WELLESLEY ISLAND – A recent whitepaper titled “Breaking Down the Barriers to Siting Renewable Energy in New York State,” released last month by the New York League of Conservation Voters, describes New York’s ambitious renewable energy goals, i.e., 100 percent clean power by 2040. The report chronicles the frustrating lack of progress toward those goals and recommends a series of policy initiatives to overcome what the authors view as barriers to renewable energy siting in the state.
The league’s report cites local opposition to large-scale renewable projects as one of the principal barriers to meeting New York’s future energy goals. Having played a role in opposing three industrial wind projects in Jefferson County, my perspective is that there should be barriers to distant policymakers deciding how rural New Yorkers should live and how we should engage in the siting process.

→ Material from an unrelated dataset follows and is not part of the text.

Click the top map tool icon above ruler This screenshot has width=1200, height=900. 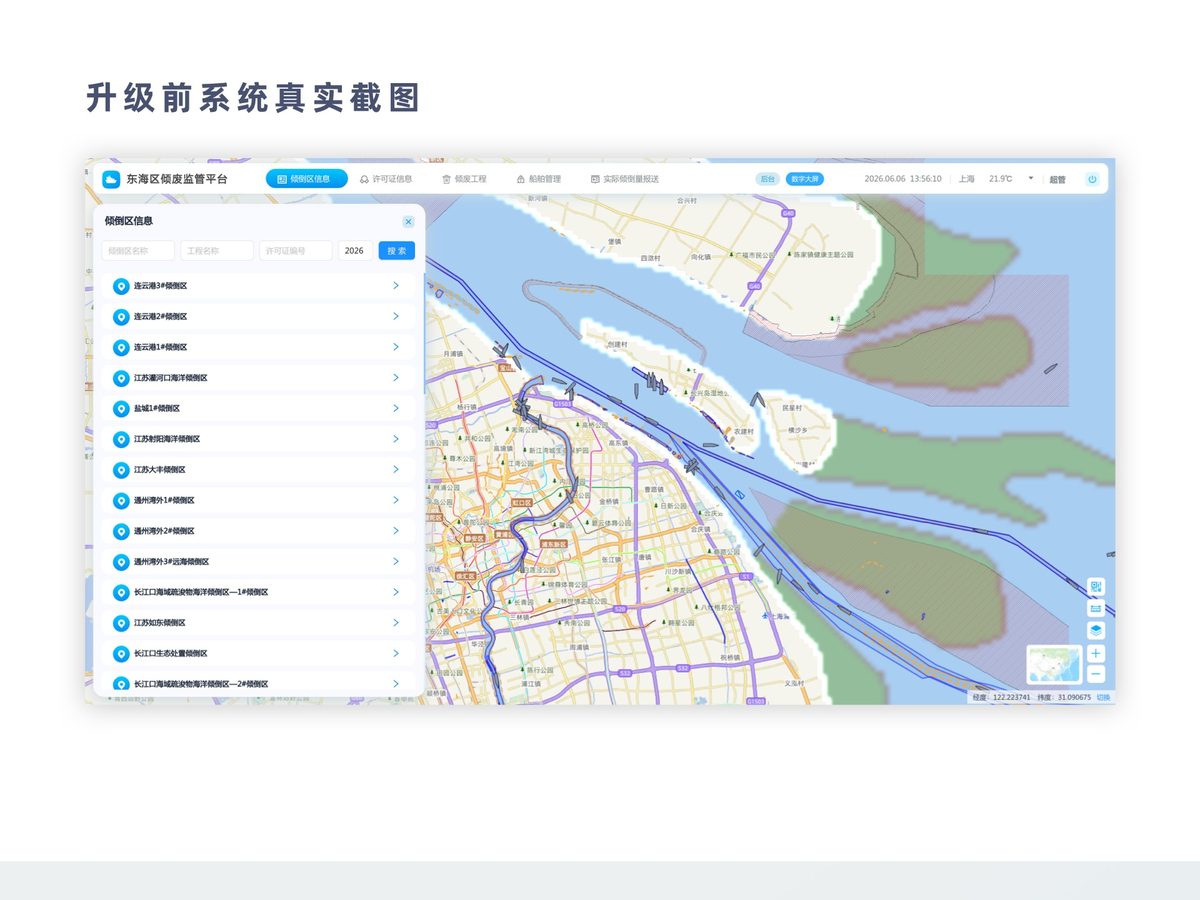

The report admonishes communities that adopt local laws for the purpose of thwarting renewable development. They use Clayton as an example.
Never mind the fact these communities, first and foremost, have the statutory responsibility to protect the health, safety and general welfare of their residents. None of the other players in the energy siting process has a similar responsibility – not the New York State Energy Research and Development Authority, not the Article 10 Siting Board, not the developers and not the League of Conservation Voters.

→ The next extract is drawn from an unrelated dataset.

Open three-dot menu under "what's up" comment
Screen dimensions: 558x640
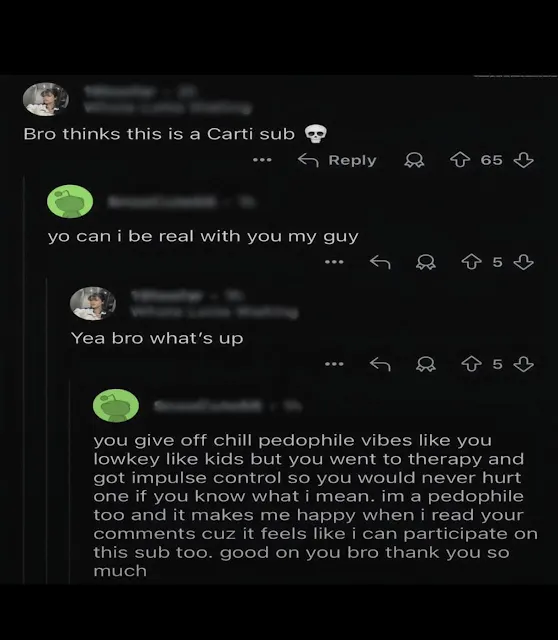click(334, 364)
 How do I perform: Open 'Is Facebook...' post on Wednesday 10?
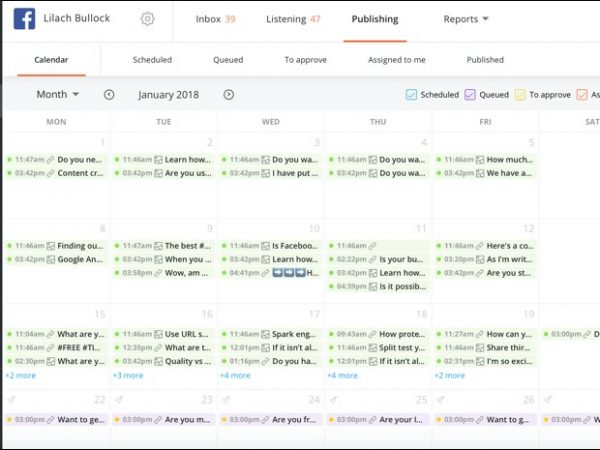pyautogui.click(x=295, y=245)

To forge ahead in renewable energy development, the league recommends amending Article 10, changing local planning to support renewables, educating the public on benefits and agreeing on appropriate revenue sharing. Its list has me asking, “Where have they been?” The north country has been dealing with these issues for nearly two decades.

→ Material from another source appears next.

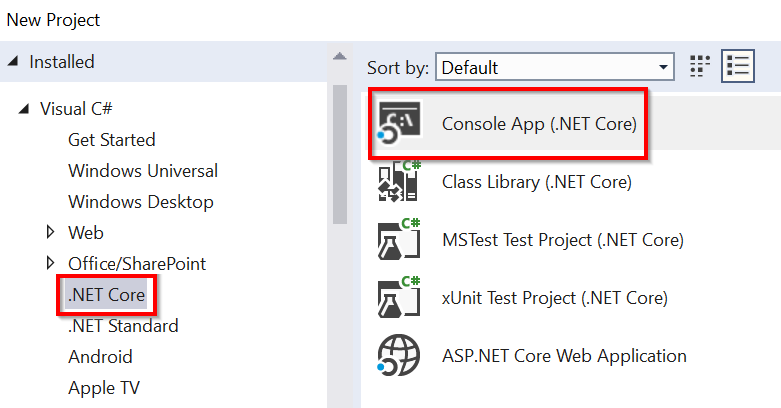
Task: Select the Apple TV category
Action: (103, 388)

Contrary to the league’s upstate insensitivity, our communities have been engaged. We’ve dealt with inappropriate siting; we’ve attended the dog and pony shows that spin the benefits; and we’ve heard the sales pitches promoting jobs and revenue sharing.
We’ve heard it all. And after careful consideration, there are some projects that have been approved.
But other projects were rejected and withdrawn, thankfully. In those cases, it was the best decision for the community and our region.
What we’ve learned in our two decades of experience is that renewable energy developers need to do a better job of siting a project. Forget the wind maps; forget a few enthusiastic landowners clamoring for a wind contract. Before a developer signs a single leaseholder, they should look at a town’s comprehensive plan, examine its zoning law and spend far more time evaluating a community.
The key to successfully siting a renewable project is choosing communities whose plans and laws are compatible with renewable development. Forcing a project on a community will guarantee opposition, delay and probable failure.
Finally, the league’s regional board is comprised of 68 members – 15 from the Capital District and 53 from New York City, Long Island and Westchester County. None likely live in a community that had to deal with a large-scale renewable energy proposal.
My advice to the league’s board: Rural New Yorkers don’t need patronizing advice suggesting we are uneducated and wrong if we choose to oppose a renewable project to protect the community we call home.
Clifford P. Schneider is a member of the Jefferson County Planning Board and a former wildlife biologist for the state Department of Conservation. He lives on Wellesley Island.